I am underwater on a number of (mostly self-imposed) deadlines, but I wanted to surface briefly to share some bits, lest they accumulate and read like some catalogue in future.
First up, I published this Advent Meditation, thinking about how we might get our hearts, our homes, and our playlists ready for Christmas. Here’s a clip.
If we sing “Come though Long Expected Jesus,” it should not be with a tired longing that only half-believes he’ll actually arrive, but with a giddy joy: Mary is pregnant! All the unbelievable prophecies are about to happen! It’s joyful in the extreme. It’s a waiting still, to be sure, but one completely without sorrow.
It has found many appreciative readers who wrote with encouragements, and some push-back too, as is to be expected when gesturing in such bold strokes. I continue the discussion over on my blog.
Then, a book review that I wrote some years ago was finally published in Romantic Textualities. A snippet:
Percy Bysshe Shelley’s was already a problematic corpus, fraught with fragments, co-authorings, deletions, contradictory manuscript copies and titular revisions, almost to the same rank degree that his was a problematic corpse: decayed, dismembered, sainted, quarantined; all of it dubious and difficult and intensely intriguing.
You can read it here. This piece was fun to write because, when the editor asked me, I demurred. “This is the worst academic book I’ve ever read,” I explained, “how can I say that in a review?” She replied something to the effect of “Oh, I think you’ll find a way.” She was right.

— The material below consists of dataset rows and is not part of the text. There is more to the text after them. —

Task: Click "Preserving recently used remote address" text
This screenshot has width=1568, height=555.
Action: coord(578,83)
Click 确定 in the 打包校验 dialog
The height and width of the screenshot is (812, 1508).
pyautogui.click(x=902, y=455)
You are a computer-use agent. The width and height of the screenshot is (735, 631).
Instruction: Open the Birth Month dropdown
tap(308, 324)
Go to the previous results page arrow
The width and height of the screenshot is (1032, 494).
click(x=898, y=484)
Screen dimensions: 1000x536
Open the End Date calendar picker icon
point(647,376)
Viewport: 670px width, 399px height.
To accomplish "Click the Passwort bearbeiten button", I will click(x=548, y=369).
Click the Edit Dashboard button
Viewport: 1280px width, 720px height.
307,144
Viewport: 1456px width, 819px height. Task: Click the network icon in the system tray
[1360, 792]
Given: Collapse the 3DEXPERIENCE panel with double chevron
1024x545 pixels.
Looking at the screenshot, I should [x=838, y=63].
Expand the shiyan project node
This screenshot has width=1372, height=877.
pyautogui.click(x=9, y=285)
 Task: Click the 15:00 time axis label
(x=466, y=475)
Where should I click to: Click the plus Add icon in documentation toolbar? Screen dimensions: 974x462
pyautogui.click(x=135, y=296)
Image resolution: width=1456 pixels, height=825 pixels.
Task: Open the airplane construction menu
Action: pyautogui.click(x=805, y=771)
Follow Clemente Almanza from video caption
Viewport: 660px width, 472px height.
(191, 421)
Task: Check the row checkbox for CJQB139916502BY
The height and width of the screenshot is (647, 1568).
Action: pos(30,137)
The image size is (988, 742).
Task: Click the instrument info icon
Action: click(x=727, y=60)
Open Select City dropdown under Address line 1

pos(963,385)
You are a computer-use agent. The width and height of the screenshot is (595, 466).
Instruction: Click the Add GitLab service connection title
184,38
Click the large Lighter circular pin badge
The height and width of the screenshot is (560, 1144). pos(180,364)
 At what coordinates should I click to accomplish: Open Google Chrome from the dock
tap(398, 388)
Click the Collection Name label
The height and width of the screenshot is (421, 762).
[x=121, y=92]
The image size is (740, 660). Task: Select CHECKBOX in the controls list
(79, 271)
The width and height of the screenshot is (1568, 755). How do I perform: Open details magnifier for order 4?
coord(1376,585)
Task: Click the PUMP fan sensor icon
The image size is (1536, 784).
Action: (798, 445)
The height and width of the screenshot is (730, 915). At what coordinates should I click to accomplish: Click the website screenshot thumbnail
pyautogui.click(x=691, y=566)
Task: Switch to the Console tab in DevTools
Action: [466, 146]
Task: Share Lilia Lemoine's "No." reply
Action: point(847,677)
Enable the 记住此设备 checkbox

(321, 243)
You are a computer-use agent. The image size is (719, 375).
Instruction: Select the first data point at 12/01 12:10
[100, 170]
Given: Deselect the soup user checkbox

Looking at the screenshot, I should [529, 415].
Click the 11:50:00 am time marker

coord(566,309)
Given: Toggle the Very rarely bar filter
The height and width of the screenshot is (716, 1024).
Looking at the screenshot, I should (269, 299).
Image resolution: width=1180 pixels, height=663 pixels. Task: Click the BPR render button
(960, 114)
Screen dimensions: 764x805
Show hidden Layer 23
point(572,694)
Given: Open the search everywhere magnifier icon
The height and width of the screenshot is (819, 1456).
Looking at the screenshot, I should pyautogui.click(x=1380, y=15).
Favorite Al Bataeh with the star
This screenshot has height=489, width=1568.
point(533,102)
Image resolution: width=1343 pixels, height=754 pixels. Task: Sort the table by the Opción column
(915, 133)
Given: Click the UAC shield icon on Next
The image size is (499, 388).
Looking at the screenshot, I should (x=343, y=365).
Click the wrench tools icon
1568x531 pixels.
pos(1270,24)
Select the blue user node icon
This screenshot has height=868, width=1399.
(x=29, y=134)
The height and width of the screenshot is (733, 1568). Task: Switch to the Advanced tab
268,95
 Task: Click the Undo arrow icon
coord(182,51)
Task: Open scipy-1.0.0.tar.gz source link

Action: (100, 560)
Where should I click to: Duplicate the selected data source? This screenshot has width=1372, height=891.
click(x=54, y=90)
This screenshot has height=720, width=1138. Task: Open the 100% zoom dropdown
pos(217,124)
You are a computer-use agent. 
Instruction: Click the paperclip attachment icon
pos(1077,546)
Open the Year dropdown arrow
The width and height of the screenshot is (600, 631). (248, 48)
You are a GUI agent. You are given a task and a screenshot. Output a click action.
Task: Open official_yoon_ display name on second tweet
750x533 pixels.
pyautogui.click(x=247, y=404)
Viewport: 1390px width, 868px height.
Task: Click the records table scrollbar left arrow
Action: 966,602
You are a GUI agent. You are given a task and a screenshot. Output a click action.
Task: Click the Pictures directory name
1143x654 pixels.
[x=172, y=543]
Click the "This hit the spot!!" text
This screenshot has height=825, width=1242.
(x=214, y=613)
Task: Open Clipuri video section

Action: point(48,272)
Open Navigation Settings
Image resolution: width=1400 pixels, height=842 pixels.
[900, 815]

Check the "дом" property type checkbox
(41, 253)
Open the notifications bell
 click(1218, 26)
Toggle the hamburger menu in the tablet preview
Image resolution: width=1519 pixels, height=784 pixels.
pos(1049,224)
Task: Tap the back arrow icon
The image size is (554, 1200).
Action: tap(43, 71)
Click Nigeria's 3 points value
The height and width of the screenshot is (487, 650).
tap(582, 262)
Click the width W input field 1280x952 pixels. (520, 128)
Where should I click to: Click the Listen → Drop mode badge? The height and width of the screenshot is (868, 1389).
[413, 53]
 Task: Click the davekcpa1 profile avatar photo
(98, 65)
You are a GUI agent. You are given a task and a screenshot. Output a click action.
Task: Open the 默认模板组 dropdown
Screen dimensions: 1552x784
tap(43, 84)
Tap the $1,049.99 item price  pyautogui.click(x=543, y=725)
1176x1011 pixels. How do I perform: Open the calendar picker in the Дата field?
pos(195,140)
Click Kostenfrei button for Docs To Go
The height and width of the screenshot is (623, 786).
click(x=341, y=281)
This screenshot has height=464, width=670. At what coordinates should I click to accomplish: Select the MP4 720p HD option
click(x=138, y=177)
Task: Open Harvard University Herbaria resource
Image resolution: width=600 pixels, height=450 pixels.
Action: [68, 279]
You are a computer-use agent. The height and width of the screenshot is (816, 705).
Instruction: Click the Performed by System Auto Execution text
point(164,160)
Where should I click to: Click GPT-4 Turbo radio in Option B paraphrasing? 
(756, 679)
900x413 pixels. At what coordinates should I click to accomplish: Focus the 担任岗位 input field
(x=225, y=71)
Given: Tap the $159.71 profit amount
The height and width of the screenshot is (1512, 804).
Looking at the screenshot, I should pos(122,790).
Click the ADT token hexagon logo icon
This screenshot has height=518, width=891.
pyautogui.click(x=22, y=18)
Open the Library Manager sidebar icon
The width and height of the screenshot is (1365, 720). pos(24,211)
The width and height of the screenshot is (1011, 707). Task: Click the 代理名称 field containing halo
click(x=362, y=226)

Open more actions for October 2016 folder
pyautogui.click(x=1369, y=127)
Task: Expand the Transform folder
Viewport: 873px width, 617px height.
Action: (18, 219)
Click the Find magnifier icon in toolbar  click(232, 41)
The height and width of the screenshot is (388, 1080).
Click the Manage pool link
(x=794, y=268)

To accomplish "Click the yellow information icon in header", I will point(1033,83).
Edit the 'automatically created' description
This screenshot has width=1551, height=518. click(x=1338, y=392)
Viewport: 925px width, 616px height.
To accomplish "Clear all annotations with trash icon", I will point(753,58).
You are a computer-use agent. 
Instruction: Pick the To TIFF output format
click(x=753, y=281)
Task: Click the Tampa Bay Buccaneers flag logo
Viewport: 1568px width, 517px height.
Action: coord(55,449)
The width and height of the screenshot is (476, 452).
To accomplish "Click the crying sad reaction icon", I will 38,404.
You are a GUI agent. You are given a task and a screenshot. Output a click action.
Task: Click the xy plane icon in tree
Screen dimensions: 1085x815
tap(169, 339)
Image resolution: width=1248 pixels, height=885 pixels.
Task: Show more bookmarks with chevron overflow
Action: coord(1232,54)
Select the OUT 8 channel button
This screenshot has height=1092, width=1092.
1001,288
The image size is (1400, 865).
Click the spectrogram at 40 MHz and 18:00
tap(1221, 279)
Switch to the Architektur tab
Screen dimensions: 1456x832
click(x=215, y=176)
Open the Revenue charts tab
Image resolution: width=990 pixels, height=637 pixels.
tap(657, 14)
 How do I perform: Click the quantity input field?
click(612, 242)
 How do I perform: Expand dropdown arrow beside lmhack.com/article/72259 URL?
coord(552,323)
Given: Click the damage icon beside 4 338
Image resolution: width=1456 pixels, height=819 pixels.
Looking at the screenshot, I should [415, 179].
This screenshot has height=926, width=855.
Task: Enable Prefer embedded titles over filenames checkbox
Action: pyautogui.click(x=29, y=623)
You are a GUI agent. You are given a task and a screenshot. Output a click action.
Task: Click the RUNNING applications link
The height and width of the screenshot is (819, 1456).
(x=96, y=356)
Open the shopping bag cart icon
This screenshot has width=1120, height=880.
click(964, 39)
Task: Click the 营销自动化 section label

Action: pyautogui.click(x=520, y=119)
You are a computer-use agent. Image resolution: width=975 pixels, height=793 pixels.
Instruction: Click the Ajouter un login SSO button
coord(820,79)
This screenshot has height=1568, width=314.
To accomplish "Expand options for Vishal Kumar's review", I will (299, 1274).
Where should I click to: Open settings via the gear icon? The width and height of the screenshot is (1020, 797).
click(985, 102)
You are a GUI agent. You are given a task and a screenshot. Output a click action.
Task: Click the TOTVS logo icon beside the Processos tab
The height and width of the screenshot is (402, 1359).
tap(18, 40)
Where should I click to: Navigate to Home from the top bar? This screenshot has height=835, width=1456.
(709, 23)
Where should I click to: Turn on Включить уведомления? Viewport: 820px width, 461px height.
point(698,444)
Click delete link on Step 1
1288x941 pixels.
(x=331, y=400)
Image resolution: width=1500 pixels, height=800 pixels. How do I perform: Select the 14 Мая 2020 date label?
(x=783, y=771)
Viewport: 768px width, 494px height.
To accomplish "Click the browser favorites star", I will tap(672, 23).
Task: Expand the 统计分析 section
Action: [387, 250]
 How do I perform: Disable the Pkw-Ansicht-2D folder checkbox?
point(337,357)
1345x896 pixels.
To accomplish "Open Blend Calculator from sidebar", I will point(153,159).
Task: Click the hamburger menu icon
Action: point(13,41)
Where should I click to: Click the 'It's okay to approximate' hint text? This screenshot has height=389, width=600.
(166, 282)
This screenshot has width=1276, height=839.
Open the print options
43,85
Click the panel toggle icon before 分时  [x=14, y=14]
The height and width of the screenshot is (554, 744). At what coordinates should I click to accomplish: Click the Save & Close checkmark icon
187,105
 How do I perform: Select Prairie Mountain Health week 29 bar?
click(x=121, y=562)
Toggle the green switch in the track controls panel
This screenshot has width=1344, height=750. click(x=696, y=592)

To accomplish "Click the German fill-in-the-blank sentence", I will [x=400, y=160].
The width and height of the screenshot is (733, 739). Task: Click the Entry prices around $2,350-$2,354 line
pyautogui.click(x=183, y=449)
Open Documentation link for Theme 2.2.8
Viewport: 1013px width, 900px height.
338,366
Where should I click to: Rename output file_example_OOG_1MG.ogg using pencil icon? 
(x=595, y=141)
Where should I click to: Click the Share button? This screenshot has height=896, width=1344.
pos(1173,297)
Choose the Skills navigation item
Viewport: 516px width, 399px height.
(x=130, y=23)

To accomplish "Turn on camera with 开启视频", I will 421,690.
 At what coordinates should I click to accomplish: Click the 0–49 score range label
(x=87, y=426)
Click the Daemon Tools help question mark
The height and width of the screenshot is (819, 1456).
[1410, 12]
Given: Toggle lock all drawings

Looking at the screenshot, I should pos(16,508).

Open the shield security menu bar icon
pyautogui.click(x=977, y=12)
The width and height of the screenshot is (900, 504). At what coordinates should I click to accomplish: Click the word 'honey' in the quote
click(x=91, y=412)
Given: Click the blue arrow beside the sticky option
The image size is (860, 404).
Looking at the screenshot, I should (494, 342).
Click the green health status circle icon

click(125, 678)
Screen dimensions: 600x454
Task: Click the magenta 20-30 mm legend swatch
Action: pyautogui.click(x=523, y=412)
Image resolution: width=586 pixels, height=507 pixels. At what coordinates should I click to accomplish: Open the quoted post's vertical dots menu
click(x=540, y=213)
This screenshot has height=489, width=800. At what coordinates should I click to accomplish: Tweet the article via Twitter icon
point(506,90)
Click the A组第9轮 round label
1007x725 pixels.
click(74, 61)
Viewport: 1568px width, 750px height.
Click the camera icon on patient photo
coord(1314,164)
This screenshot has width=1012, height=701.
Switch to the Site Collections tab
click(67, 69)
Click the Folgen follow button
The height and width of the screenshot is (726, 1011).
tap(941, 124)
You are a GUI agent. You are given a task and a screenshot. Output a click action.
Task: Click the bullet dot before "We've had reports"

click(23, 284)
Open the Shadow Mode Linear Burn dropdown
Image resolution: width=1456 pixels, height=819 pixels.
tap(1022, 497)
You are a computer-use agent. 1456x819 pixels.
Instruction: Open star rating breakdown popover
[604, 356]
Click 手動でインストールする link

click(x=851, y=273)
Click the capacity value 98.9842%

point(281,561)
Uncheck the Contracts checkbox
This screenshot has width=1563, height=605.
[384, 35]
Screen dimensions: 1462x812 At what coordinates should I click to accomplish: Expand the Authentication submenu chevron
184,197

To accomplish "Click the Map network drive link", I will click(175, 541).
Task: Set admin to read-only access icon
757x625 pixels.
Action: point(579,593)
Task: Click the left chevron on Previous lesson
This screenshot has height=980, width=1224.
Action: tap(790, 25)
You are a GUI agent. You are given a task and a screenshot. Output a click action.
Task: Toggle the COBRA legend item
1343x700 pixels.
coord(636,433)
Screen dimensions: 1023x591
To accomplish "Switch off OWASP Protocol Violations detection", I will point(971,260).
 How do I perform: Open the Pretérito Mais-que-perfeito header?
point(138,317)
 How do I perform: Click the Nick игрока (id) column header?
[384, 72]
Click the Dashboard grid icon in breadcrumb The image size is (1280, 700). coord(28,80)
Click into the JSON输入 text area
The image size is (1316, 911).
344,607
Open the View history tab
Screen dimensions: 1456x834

Let’s see. The good editors over at The Mockingbird put out a call for “Sports poems” and at first I thought, yeah right! Me? I don’t even have thoughts about organized sports, much less artworks about them! But then, I thought, no wait, there are metaphors to be mined even there. I made them this poem that was just printed in their beautiful full-color journal, which can be ordered here.
Listening
Jazz, almost entirely. No new pop music this year is giving me any joy whatsoever. I am interested in the new Sandra McCracken and Matt Beringer records, and I wish I liked the new Phoebe Bridgers and Sufjan Stevens, but I’m giving up on both, having done due diligence. You know what I wish? That we could make a chimera, with Sufjan’s lyrics over the melodies/recordings of Taylor Swift or Jeff Tweedy, those vapid tunesters. Or I could just wait for a new Starflyer 59 record to come out. sigh
Meanwhile, here are two playlists that I’ll be cruising through (made by friends) during this, the best season for listening.
Reading
- Breaking Bread with the Dead Alan Jacobs
- History of Anglicanism
- World Beyond your Head Matthew B. Crawford
Okay dear ones, new restrictions in our state mean that my family gave thanks at a mostly empty table, but I will be thankful nonetheless: for my health (such as it is), for the work I am blessed to do, and for all of you readers and friends far and wide.
I’ll send one last missive before Christmas, barring major developments, and wish you peace meanwhile.